[ Note – I told this thing to auto publish on Friday but must have made a mistake somewhere, so it’s actually being published on Sunday evening. Let’s cast our mind back and just pretend it’s Friday 26th, ok? ]This months IMBB comes from Linda (via her blog, at our table). I like reading Linda’s blog, although my mind always reads it as A Tour Table. I don’t know why. I’m trying to shake it off, but I just can’t. I think my subconscious hates me. Today is also my birthday. Super! Now, I’ll let you in on a little secret, I’m not writing this on Friday 26th August. Oh no. I’m
actually writing it on Monday evening, sitting at my computer in the dark tapping away on my black plastic keys and I’m going to
pretend that I’m doing this all on Friday. I normally would, but since Friday is my birthday I’m not going to be on my computer, I’m going to be making an attempt at the world drinking record down at some pub somewhere.
I think now would be a good time to divert attention back to the matter at hand, which is frying. Frying is an especially good term because it rhymes with dying, and therefore you can pun it up with a variety of classic movie titles; Fry another Day, Romeo Must Fry, Live and Let Fry. It’s all good. Bonus points for that, then. As you might be able to tell, what with it being my birthday and all (and with it being my little brothers birthday the week before that, and then me going out a lot the week before that), I have not thought much about IMBB this month. I regret it, yes, but I still wanted to contribute something. Anything, really. Anything fried.
So, what do we fry? Chicken? Too common (and undoubtedly will be done to perfection by a host of other bloggers, which would have made my poulty (ha-ha!) attempt look a bit, well, crap). Stir-fry? No, there’s about a billion people that would make me look terrible at that, too. I figured i’d settle for something nice and common, a good old fashion pancake. Then I decided to make a savoury filling because I’ve never had a savoury pancake before in my life.
The thing I did pick, the pancakes, were originally printed in Good Food magazine, which is a nice little magazine printed off and sent straight into the brains of middle class housewives looking for something to read before having an affair with the pool boy. The trouble, I find, with Good Food magazine is that the food is not actually that good and therefore the title of “Good Food” is actually a bit of a misnomer. Even more of a stretch is their implication that it is the good food magazine and therefore, by a process of negating the others, suggesting that any other food magazine does not include good food. So, whenever I see the wildly overpriced charade of a cookery magazine I’ll leave it up on the shelf as I am not in need of weak, tame recipes that I’ve read before a million times, alongside “Taste Tests” where they buy a ton of food from various supermarkets and say what’s nice and what’s not, like I couldn’t do that myself.
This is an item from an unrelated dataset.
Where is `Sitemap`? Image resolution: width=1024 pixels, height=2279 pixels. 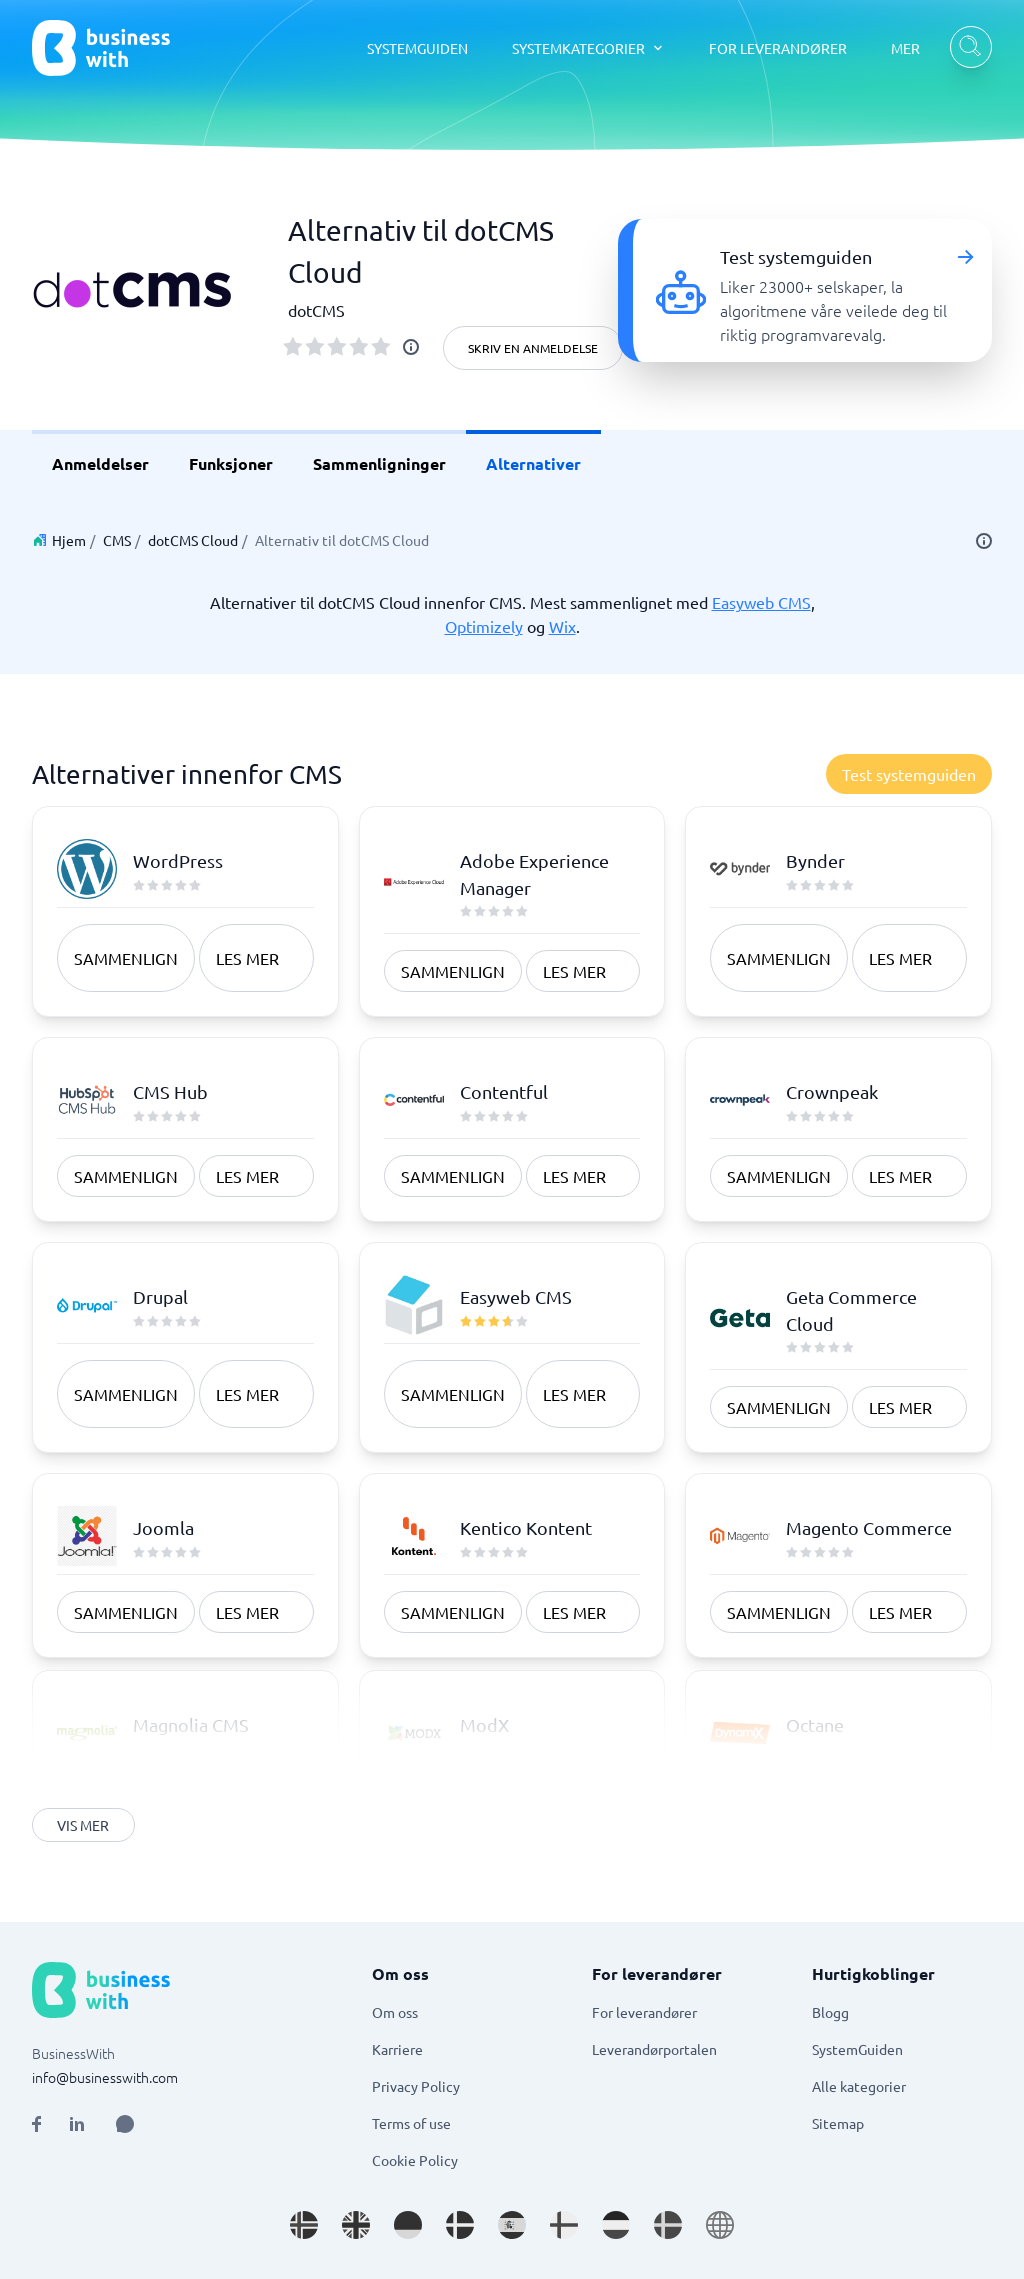 Sitemap is located at coordinates (838, 2123).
This doesn’t mean I can’t read it now and then when I’m occupying various waiting rooms (doctors, dentists, proctologists etc) and stumble across things like “Sizzling Chicken Pancakes”. Now, what these basically want to be are chicken fajitas – anyone from areas that specialise in Mexican food, please don’t kill me, I know you can’t technically have chicken fajitas – but in a pancake instead of a tortilla. Hey, this is good food magazine; they can’t really embrace foods from other countries without slapping on something we’ve had for years in it. Still, it does have coriander in it and coriander (cilantro in America?) is delicious. The pancakes themselves are quite nice, but to be honest I’d prefer a tortilla most of the time. Still, I think they look pretty.
Chicken Pancakes
Ingredients
Salsa:
- 4 ripe tomatoes, de-seeded and finely chopped
- 1 ¼ tbsp coriander (cilantro?), chopped fine
- squeeze of lemon (or lime) juice
- 1tbsp olive oil
- 2tsp high quality tomato paste
Pancake Filling:
- 4 chicken breasts, sliced into strips.
- 1 medium-sized onion, also in thin strips.
- 1 red and 1 green pepper, (surprisingly) in thin strips.
- Some shredded iceberg lettuce
- Sour Cream
- Some good oil (for frying)
Method
- To make the salsa, throw together all of your salsa ingredients and stir about a bit. I like making salsa, it’s not hard at all.
- Put half of your oil into a hot frying pan and fry the chicken about a bit until it’s good and done. That should take about 5 minutes. Remove and put somewhere for a bit. Then heat the rest of the oil and fry the onions and peppers until they’re done too, about another 4-5 minutes. Return the chicken to the pan, season with a good bit of salt and pepper and keep warm.
- To assemble, put a bed of lettuce at the edge of a pancake. Then spoon a generous helping of your chicken filling inside, too. Not too much, mind you, otherwise the whole thing will collapse into a goopey mess. Then top with some sour cream and salsa (hey, and maybe a little cheese!) and garnish with a little leftover coriander.